A person can have vicious inclinations — strong appetites for food, sex, or power — without ever sinning, provided they never consent to those appetites when conscience prohibits them. The struggle itself, the experience of being tempted and resisting, is not sin but its opposite. Abelard goes further: the person who resists strong temptation may be more virtuous than the person who is barely tempted, because virtue under pressure reveals more clearly the quality of the will.
Conversely, a person of apparently excellent character can sin: a just judge who knowingly gives a false verdict to save his reputation, a kind person who tells a convenient lie — these are sins precisely because they are deliberate, consented-to violations of what conscience recognises as obligatory. The external appearance of virtue does not excuse the interior contempt for obligation. What matters is the interior movement, not the outward character as perceived by others.
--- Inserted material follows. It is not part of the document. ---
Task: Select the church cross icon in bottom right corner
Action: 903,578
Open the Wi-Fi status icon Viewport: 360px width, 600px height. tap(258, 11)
Abelard's distinction challenges any moral framework that evaluates character by its social expression. The person who appears virtuous but acts from self-interest, habit, or social pressure is not morally admirable in Abelard's scheme — they are merely well-behaved. True moral worth is invisible from outside; it is constituted by the will's inner relation to its own conscience. This makes moral evaluation, strictly speaking, impossible for anyone but God and the agent themselves.
Abelard's distinction between vice (vitium) and sin (peccatum) shaped later scholastic moral psychology. The division between sinful acts and the dispositions that incline toward them becomes central in Aquinas's treatment of the capital sins and the relationship between habit and act.